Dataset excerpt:
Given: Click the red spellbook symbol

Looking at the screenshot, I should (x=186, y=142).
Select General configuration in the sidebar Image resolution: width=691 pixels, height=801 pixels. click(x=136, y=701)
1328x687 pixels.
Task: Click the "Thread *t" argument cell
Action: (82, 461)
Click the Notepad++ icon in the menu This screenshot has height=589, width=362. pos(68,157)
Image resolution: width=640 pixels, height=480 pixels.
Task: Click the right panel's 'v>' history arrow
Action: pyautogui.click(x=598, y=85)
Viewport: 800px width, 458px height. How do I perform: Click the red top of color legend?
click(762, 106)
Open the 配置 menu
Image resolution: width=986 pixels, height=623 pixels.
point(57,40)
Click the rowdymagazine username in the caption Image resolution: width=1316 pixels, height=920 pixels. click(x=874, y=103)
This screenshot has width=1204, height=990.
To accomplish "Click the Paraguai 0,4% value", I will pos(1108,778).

* _CHALLENGE_
Copy out every record above word for word, keeping the original lines and order.

* _TASK RESULT_
Given: Click the red spellbook symbol

Looking at the screenshot, I should (x=186, y=142).
Select General configuration in the sidebar Image resolution: width=691 pixels, height=801 pixels. click(x=136, y=701)
1328x687 pixels.
Task: Click the "Thread *t" argument cell
Action: (82, 461)
Click the Notepad++ icon in the menu This screenshot has height=589, width=362. pos(68,157)
Image resolution: width=640 pixels, height=480 pixels.
Task: Click the right panel's 'v>' history arrow
Action: pyautogui.click(x=598, y=85)
Viewport: 800px width, 458px height. How do I perform: Click the red top of color legend?
click(762, 106)
Open the 配置 menu
Image resolution: width=986 pixels, height=623 pixels.
point(57,40)
Click the rowdymagazine username in the caption Image resolution: width=1316 pixels, height=920 pixels. click(x=874, y=103)
This screenshot has width=1204, height=990.
To accomplish "Click the Paraguai 0,4% value", I will pos(1108,778).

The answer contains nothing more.